Realty booster: Too little, too many pitfalls

Representative image.

The decision to announce Rs 25,000 crore worth of Alternative Investment Fund to revive stalled housing projects may have been welcomed by embattled realtors, but it can have pitfalls at multiple levels: it is too little and may prove to be disastrous for the debt market. 

While the government will act as a sponsor with its Rs 10,000-crore initial contribution to the category-II AIF, SBI and LIC will provide an additional Rs 15,000 crore towards the fund, which will be initially managed by SBI Caps through an escrow account.

It will also be registered with market regulator SEBI and will support all RERA certified projects.

This, in effect, puts the money, most of which will be funded by the investors and policyholders, at high risk – in the hands of the realtors who have already been facing stress in the recent past.

Many of the realtors have been going through insolvency lately.

Of the 2,542 companies that have gone through insolvency proceedings since 2017, 112 have been from the real-estate sector.

Not only this, many of the realtors, who have not been able to finish the projects to date, have been causing a lot of stress on the balance sheets of Indian banks.

This has led to analysts question the government over the fact that they are giving further debt to already stressed sector.

“Easy money is always welcome.
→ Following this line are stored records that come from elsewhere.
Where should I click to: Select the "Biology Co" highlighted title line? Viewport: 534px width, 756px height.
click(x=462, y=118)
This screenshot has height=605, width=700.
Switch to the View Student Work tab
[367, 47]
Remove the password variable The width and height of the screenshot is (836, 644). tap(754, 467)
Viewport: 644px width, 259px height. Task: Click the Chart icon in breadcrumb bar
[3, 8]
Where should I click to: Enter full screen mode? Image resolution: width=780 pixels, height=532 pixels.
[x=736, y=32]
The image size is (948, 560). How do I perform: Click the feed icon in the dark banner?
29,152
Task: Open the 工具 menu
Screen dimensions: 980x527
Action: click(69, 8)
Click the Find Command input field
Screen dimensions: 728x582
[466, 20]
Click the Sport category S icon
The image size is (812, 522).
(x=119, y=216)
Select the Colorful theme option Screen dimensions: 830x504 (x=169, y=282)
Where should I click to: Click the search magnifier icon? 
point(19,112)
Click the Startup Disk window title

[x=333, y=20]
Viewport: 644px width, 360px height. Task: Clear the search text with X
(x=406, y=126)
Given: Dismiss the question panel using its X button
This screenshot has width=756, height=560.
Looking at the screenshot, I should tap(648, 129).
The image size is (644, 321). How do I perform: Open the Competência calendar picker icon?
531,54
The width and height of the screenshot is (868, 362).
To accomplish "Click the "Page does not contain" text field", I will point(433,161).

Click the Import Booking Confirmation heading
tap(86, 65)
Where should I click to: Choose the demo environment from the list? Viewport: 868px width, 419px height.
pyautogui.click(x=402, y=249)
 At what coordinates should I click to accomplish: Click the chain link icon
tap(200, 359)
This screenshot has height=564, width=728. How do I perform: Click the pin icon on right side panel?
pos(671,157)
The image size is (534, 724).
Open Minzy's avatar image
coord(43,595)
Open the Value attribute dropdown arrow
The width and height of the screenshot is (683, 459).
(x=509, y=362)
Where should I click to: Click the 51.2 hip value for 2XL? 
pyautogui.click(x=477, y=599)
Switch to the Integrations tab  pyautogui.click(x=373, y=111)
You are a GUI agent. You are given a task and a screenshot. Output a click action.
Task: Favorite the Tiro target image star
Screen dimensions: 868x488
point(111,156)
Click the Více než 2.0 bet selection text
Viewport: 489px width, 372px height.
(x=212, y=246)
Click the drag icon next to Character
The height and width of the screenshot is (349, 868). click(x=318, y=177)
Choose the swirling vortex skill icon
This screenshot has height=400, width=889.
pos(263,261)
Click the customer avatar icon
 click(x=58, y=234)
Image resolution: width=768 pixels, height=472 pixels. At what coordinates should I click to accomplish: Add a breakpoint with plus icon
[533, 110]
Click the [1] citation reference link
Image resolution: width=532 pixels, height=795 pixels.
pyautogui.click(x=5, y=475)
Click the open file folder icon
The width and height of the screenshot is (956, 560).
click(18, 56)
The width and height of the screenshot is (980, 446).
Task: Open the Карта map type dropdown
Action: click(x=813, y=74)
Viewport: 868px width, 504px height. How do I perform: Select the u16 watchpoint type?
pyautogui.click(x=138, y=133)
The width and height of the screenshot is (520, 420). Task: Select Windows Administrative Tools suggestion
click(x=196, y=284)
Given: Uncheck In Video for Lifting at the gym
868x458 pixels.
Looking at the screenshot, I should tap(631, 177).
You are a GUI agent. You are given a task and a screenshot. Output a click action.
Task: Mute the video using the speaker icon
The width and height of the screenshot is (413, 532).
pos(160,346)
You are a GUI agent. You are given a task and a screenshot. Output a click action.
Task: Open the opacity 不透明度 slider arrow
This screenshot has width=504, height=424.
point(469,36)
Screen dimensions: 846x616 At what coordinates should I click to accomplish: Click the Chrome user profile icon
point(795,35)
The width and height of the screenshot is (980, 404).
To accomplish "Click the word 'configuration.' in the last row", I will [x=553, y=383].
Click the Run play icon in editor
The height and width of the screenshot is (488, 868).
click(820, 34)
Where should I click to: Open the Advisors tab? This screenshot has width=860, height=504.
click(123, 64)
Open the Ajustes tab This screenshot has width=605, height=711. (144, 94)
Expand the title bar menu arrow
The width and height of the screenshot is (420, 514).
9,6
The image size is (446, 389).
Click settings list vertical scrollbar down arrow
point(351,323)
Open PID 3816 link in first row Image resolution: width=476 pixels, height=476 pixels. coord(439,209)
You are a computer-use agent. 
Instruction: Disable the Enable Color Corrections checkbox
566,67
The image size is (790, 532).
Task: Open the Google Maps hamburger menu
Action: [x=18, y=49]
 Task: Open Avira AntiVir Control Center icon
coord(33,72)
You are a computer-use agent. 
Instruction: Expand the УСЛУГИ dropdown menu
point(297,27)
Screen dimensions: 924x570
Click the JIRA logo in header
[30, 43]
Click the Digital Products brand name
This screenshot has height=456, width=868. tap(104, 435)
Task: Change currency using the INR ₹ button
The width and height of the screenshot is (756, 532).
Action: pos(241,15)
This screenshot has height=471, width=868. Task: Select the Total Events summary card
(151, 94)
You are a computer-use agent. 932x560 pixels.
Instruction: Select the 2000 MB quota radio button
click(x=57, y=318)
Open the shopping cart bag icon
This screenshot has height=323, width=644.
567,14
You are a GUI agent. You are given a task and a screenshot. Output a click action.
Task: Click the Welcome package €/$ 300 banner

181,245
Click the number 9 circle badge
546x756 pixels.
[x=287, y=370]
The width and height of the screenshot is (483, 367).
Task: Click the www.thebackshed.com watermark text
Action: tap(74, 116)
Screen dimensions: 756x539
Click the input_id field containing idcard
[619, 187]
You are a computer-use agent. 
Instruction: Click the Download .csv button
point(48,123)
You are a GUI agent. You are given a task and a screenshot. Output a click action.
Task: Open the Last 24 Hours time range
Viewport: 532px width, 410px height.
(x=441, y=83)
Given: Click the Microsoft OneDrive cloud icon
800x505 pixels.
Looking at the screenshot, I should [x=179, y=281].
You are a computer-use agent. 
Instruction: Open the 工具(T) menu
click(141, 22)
That is what you are seeing right now,” an analyst wishing anonymity told DH.

The current package of Rs 25,000 crore is catering to 1,600 stalled projects only. Assuming that at an average these 1,600 projects build 100 units each, it in effect, would benefit 1.6 lakh home-buyers.

The figure makes up only 8.4% of the 19 lakh stalled homes in the top seven cities alone, according to data available with Anarock Property Consultants.

“The Government has limited resources to stretch to realty. Secondly, if we take into consideration the value of loans and bad debts, the amount approved by the Union Cabinet is miniscule.

Taking into account that 90% of the total debt is currently owed by only 10% of the developers, mainly the larger ones, the question remains as to how the Government will ensure that the intended financial boost trickles down to smaller developers,” said Koshy Varghese, MD, Value Designbuild Pvt Ltd.